• **Exercise**:
For the records that follow, please set down exactly the lines between the one holding "This screenshot has width=705, height=506." and the one holding "The image size is (480, 360).", inclusive, and only those.

----

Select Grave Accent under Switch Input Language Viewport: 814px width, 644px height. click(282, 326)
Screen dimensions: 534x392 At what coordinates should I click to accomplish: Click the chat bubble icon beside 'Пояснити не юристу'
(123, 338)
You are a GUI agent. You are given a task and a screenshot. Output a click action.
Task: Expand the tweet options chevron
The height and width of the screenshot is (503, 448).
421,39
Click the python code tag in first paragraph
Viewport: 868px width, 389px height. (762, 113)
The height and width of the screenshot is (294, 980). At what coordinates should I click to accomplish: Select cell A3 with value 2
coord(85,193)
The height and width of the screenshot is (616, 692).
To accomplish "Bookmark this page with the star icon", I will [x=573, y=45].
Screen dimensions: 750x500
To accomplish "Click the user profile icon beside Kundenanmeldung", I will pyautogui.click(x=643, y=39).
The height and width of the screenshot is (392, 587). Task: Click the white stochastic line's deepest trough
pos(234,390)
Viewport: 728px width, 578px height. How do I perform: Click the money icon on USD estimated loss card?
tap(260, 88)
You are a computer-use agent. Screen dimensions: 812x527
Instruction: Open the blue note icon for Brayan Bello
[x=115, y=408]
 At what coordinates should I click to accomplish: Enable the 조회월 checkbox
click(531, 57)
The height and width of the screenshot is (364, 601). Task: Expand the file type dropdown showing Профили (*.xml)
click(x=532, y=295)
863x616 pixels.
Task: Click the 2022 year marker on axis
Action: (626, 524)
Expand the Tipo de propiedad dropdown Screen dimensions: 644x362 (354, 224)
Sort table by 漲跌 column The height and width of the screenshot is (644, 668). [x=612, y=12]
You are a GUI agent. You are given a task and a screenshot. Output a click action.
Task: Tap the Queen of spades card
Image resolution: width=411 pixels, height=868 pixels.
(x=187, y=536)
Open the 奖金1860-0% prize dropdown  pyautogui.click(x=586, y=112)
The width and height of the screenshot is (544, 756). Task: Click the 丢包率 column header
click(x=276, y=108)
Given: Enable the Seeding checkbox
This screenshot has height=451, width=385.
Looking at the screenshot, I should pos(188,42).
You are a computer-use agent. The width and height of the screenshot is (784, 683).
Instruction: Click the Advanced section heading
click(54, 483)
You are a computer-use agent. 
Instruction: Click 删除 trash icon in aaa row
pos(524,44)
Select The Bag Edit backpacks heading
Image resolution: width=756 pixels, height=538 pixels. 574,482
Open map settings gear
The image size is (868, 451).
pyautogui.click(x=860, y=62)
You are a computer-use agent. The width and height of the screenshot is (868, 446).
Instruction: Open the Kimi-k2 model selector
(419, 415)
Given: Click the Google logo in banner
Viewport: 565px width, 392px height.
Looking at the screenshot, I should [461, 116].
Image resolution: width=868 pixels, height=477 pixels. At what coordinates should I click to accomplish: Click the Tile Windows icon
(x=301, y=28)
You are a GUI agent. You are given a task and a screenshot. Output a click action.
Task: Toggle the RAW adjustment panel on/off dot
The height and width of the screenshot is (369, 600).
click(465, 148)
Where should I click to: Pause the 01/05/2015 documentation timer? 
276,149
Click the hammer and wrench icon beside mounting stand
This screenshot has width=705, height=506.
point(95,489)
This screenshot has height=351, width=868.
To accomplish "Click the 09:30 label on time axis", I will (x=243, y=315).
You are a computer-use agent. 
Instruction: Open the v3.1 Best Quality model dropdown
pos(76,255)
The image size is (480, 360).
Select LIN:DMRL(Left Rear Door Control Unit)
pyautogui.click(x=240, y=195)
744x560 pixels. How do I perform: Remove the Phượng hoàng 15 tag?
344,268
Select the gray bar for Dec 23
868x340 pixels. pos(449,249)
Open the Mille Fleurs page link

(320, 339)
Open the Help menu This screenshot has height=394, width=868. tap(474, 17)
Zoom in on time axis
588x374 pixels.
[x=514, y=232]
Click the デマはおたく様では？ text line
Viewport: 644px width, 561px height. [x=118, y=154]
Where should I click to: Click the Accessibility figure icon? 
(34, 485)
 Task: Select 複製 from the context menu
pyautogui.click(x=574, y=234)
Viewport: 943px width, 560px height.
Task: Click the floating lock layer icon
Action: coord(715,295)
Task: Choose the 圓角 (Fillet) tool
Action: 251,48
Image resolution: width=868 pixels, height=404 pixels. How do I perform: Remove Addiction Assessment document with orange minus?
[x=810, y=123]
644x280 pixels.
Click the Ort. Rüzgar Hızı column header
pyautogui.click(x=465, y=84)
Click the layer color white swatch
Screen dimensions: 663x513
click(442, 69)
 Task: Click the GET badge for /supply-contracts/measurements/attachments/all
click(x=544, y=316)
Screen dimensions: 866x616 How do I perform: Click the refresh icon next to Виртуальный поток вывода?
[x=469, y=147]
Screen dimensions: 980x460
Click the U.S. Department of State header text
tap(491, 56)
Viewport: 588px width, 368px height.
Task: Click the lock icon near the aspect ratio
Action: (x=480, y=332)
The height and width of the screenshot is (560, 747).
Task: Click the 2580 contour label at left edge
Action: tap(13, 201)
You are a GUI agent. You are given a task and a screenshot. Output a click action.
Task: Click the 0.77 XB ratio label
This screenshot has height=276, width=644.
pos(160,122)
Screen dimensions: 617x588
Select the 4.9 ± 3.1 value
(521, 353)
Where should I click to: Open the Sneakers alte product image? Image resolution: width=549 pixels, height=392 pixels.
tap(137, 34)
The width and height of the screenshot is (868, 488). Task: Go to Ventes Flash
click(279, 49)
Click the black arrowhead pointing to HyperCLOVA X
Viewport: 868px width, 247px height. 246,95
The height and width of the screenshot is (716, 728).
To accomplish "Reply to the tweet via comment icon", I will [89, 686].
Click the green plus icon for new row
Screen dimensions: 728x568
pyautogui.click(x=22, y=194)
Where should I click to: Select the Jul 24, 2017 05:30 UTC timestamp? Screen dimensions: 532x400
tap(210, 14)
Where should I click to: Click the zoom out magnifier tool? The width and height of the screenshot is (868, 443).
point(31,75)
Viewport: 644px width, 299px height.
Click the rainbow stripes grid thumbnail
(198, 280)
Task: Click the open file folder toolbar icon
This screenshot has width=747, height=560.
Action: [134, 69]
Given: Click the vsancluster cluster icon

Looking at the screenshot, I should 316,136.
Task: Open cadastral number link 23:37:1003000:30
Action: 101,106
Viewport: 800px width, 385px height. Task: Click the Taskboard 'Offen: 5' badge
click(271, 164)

----

• **Answer space**:
This screenshot has width=705, height=506.
point(95,489)
This screenshot has height=351, width=868.
To accomplish "Click the 09:30 label on time axis", I will (x=243, y=315).
You are a computer-use agent. 
Instruction: Open the v3.1 Best Quality model dropdown
pos(76,255)
The image size is (480, 360).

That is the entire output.